Ja, richtig gelesen! Es ist ein Mythos, dass Muskeln mehr wiegen als Fett. Doch die Waage kann irreführend sein, denn Fett braucht viel mehr Volumen und Platz als Muskeln. Mit mehr Muskelmasse kann man trotzdem schlanker und definierter aussehen. Anstatt den Gewichtsverlust auf der Waage zu verfolgen, misst man am besten den Bizeps oder die Taille mit einem Maßband.

7. Falsches Wiegen

Bloß nicht verzweifeln, falls das Gewicht mal stagniert oder heftig schwankt: Isst man abends mal Pasta, kann die Waage – obwohl man das Kalorienziel eingehalten hat – mehr anzeigen.
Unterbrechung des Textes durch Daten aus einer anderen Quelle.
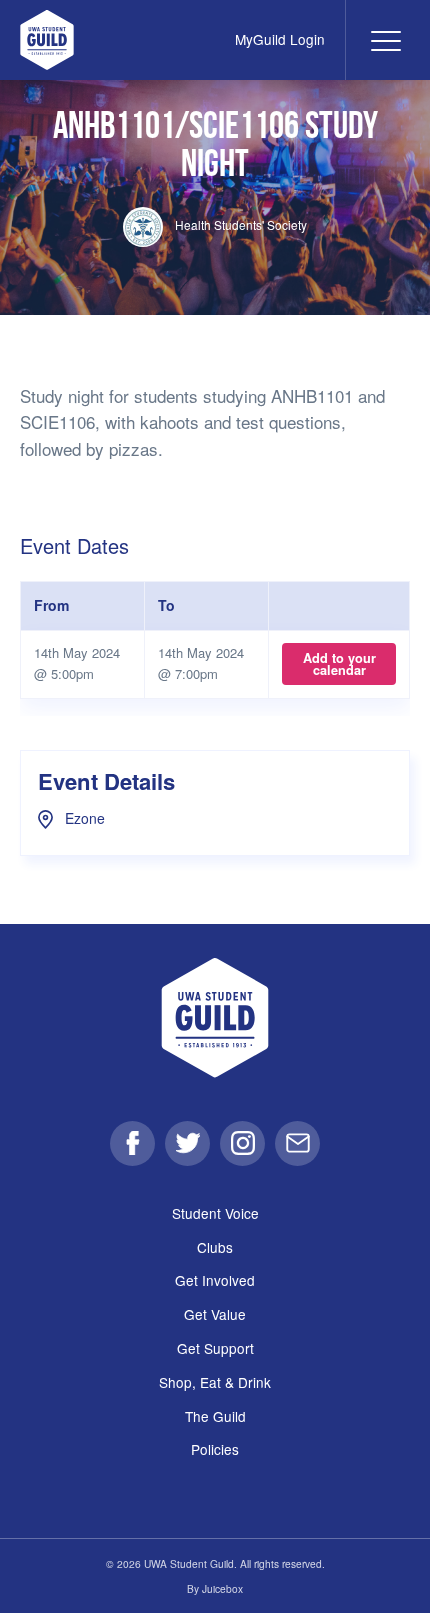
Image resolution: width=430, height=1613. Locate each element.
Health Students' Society (239, 224)
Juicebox (222, 1588)
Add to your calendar (339, 664)
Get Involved (215, 1280)
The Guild (215, 1416)
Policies (215, 1449)
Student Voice (215, 1213)
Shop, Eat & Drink (215, 1382)
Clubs (215, 1247)
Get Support (215, 1348)
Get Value (215, 1314)
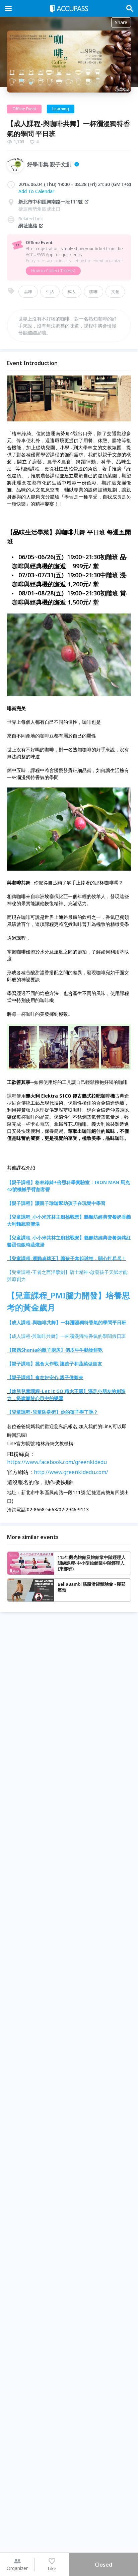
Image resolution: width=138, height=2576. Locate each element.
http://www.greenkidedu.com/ (71, 1472)
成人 (72, 291)
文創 (115, 291)
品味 (28, 291)
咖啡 (93, 291)
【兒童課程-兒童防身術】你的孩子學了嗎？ (52, 1412)
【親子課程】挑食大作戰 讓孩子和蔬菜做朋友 (54, 1363)
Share (121, 22)
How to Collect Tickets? (53, 271)
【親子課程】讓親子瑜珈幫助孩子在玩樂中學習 (56, 1203)
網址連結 (27, 225)
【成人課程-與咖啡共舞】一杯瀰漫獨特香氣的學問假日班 (66, 1336)
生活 (50, 291)
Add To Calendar (36, 191)
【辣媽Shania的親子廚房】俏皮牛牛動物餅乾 (55, 1350)
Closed (103, 2564)
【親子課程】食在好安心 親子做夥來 (45, 1377)
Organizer (17, 2568)
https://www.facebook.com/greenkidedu (57, 1462)
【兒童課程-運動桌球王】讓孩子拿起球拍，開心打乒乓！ (66, 1258)
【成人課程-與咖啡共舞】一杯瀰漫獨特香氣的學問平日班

Das liegt daran, dass Kohlenhydrate und Salz viel Wasser binden. Da sich das Körpergewicht täglich ändert, lieber Uhrzeit fürs festlegen.

8. Cheat Days

Sechs Tage ausgewogen essen – und am siebten Tag so richtig cheaten und alles essen, worauf man die Woche über verzichtet hat? Studien zufolge können regelmäßige Fressorgien an Cheat Days zu einem gestörten Essverhalten führen und alles durcheinanderbringen: Um diesen einen Tag auszugleichen, muss man sich an den anderen an eine strenge Diät halten und hält weniger gut durch. Also lieber ausgewogen ernähren und sich hin und wieder eine Leckerei gönnen – in Maßen und ohne Reue. So bekommt man weniger Heißhunger auf sündiges Junkfood!